* [Activity 1]
In the context engineering text, what four pillars make up the framework for systematic improvement?
* [Activity 2]
Answer yes or no for each statement about the context engineering text, and quote the words of the text that decide it: (a) auto-compaction is recommended as context limits draw near; (b) one overpowered agent is preferred to several specialized agents; (c) context engineering is treated as the same thing as prompt engineering.

* [Document segment]
• • • •
Implement semantic similarity scoring for document retrieval
Use relevance thresholds to filter out low-quality matches
Create retrieval mechanisms that consider recency, importance, and similarity
Build fallback strategies when no highly relevant information is found
Design retrieval that adapts to the specific task requirements

3. Compress Histories

Distilling down to only the required tokens to complete a task.

As conversations and agent trajectories get longer, intelligent compression can help with maintaining performance. This involves summarizing information and/or removing information where necessary.

Key strategies:

Implement context summarization at natural boundaries (completed phases, tool calls)
Summarize token-heavy tool call feedback while preserving key insights
Create checkpoints for important conversation milestones
Apply auto-compaction when approaching context limits

4. Isolate Contexts

Splitting up the context between multiple windows or agents to break down the task.

Sometimes the best context management is context separation, allowing different components to focus on specific aspects.

This principle is demonstrated in Anthropic's multi-agent research system. Instead of cramming everything into one massive context, they use specialized subagents that each operate with their own focused context windows. This allows them to scale beyond what any single agent could handle while maintaining clarity and focus.

Key strategies:

Use multiple specialized agents instead of one overpowered agent
Create sandbox environments that isolate objects from the main context
Design multi-agent systems for easily parallelizable tasks
Separate concerns across different context windows with clear boundaries

Key Takeaways

To wrap up:

Context engineering is distinct from prompt engineering and focuses on managing the entire information environment.
The four main problems (poisoning, clashing, confusion, distraction) can break even well-designed systems.
The four pillars (write, select, compress, isolate) provide a framework for systematic improvement.
Better context management directly translates to lower costs, higher reliability, and better user experience.

Context engineering is still an evolving field, and best practices are still being discovered through real-world experimentation. The more we share what works (and what doesn't), the faster we'll all build better AI systems.

What context engineering techniques have you tried? What worked, and what didn't? Let me know your experience with this new concept!

Top comments (2)

Guy • Sep 9

Reading your post on context engineering felt like watching someone nail the orchestration truth in real time. I can relate deeply because I’ve been down that road, coding with Claude as my “intern,” building my own orchestration layers to manage context flow.
• • • •
* [Input data]

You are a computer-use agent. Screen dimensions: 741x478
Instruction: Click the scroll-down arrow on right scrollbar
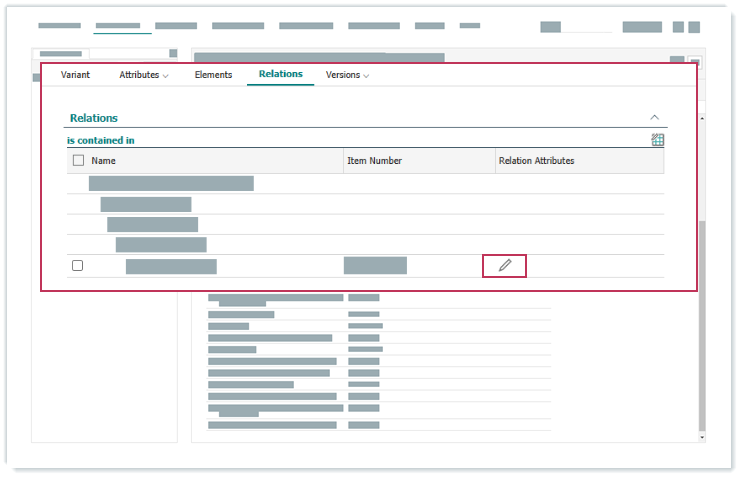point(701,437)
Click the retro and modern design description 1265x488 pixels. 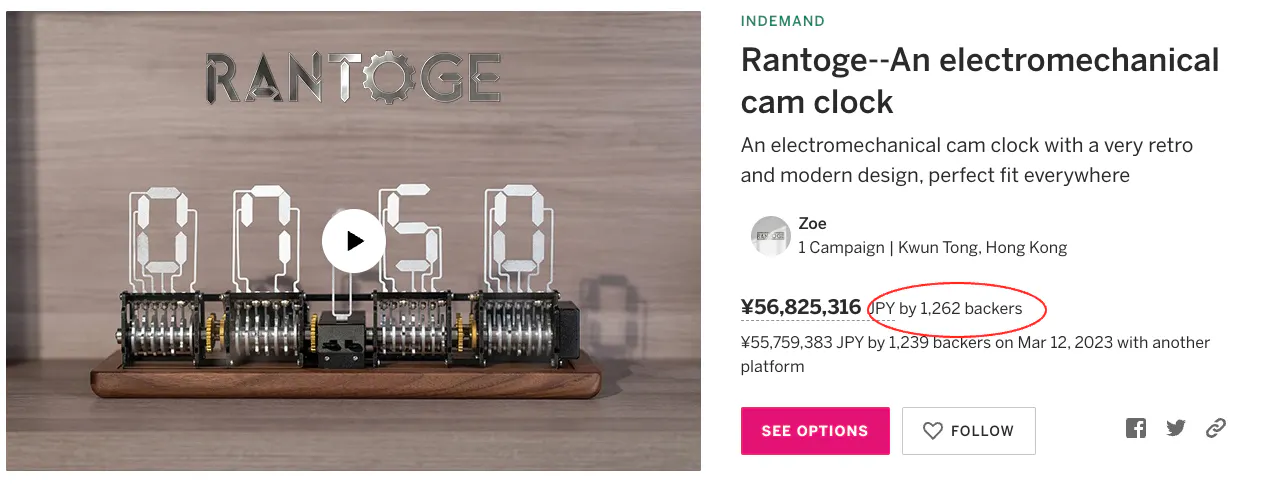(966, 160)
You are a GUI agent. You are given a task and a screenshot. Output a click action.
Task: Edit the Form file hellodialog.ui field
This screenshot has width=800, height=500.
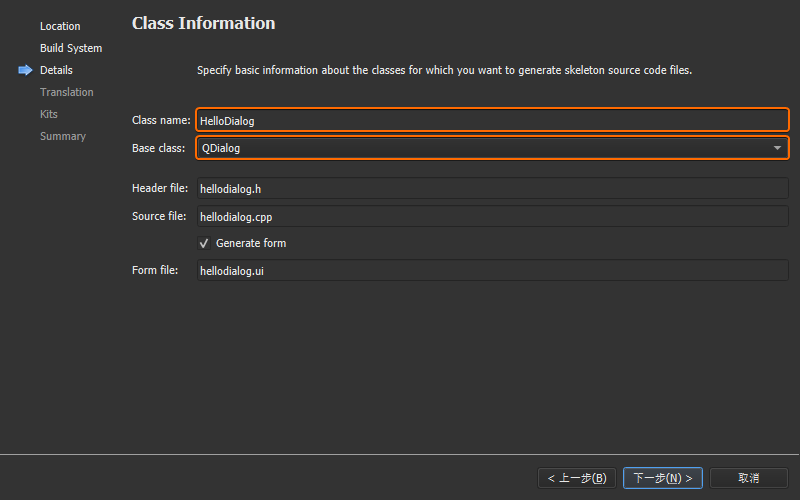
• • • •
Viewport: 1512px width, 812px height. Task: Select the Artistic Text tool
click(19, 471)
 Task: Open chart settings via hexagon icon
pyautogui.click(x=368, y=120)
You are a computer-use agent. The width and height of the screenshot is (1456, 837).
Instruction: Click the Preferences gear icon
• • • •
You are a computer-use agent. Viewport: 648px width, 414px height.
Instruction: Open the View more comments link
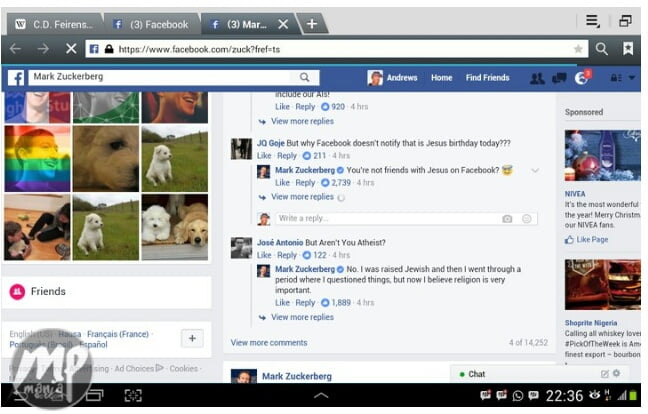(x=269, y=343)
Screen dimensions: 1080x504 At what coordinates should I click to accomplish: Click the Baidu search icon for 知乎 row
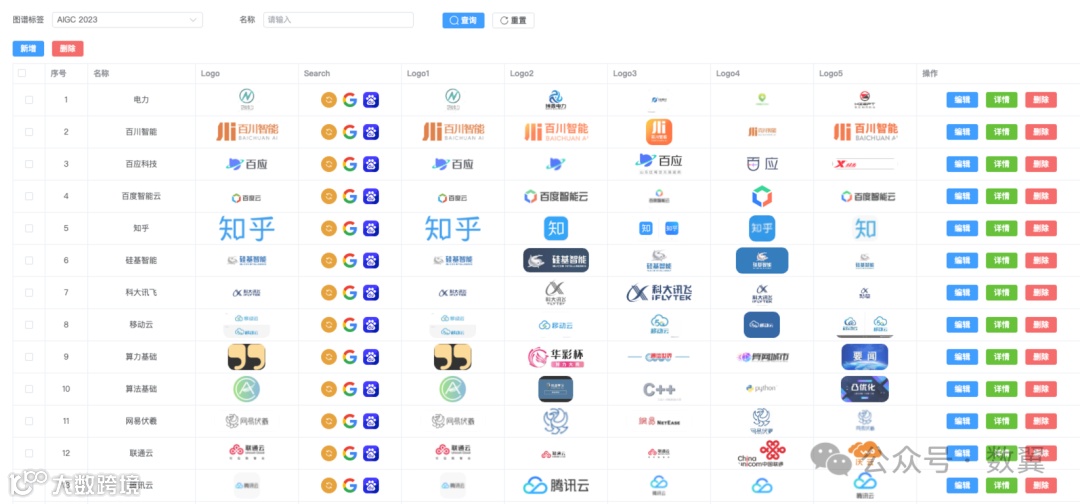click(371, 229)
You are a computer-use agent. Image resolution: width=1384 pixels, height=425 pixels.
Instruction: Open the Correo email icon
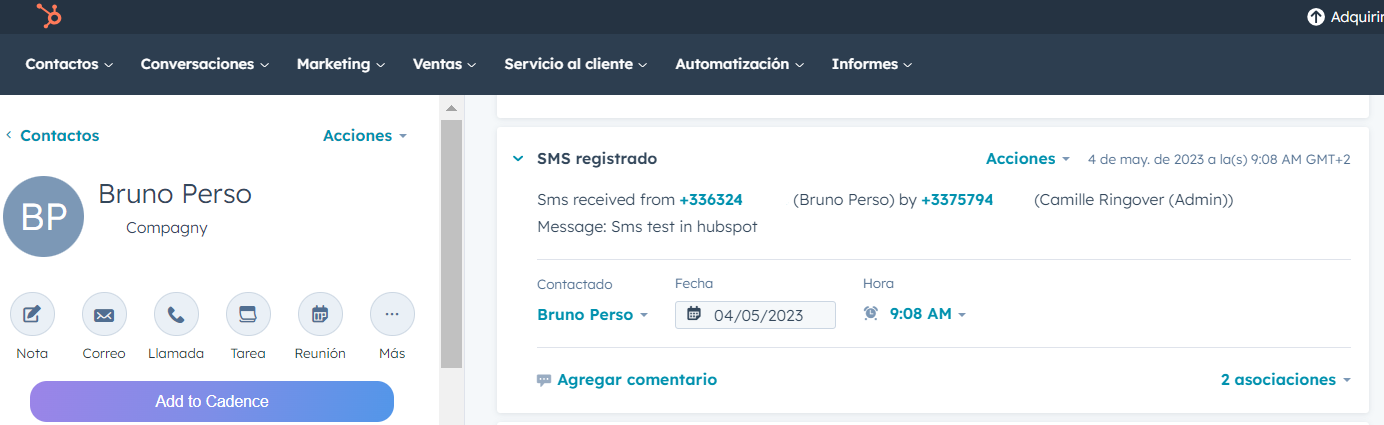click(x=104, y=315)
• • • •
* [Your solution 1]
Write, select, compress, and isolate.

* [Your solution 2]
(a) Yes: "Apply auto-compaction when approaching context limits"
(b) No: "Use multiple specialized agents instead of one overpowered agent"
(c) No: "Context engineering is distinct from prompt engineering"